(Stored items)
BEGIN

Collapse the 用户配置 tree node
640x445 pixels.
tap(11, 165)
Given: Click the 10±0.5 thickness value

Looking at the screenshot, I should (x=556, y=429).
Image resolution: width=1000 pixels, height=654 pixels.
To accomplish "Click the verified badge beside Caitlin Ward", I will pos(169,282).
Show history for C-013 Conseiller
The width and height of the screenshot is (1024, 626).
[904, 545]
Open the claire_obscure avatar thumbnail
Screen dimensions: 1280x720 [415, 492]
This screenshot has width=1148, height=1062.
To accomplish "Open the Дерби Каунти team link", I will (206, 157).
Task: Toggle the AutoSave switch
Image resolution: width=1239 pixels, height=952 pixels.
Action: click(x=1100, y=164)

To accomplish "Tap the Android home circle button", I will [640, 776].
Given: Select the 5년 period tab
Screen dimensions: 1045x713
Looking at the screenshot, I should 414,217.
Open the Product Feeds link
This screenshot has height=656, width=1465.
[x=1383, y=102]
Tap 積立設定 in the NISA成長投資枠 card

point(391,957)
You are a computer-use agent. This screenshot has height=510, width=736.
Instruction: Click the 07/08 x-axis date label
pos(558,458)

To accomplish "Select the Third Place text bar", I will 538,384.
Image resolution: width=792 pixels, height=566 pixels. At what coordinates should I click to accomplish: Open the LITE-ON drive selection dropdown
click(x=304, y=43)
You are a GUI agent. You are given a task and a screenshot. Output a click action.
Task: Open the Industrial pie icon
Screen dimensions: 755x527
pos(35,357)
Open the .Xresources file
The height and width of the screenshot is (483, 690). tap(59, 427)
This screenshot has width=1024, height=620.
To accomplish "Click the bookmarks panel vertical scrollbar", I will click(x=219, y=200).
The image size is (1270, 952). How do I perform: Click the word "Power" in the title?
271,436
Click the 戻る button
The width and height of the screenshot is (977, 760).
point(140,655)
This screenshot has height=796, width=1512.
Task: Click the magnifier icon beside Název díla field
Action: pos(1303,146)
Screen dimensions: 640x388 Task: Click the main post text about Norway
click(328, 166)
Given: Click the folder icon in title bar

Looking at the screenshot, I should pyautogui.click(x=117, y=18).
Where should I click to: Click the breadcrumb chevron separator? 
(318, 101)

END

## Exercise requirements
From the entries above, copy every line containing the word "will".

## Reply
To accomplish "Click the verified badge beside Caitlin Ward", I will pos(169,282).
To accomplish "Open the Дерби Каунти team link", I will (206, 157).
To accomplish "Tap the Android home circle button", I will [640, 776].
To accomplish "Select the Third Place text bar", I will 538,384.
To accomplish "Click the bookmarks panel vertical scrollbar", I will click(x=219, y=200).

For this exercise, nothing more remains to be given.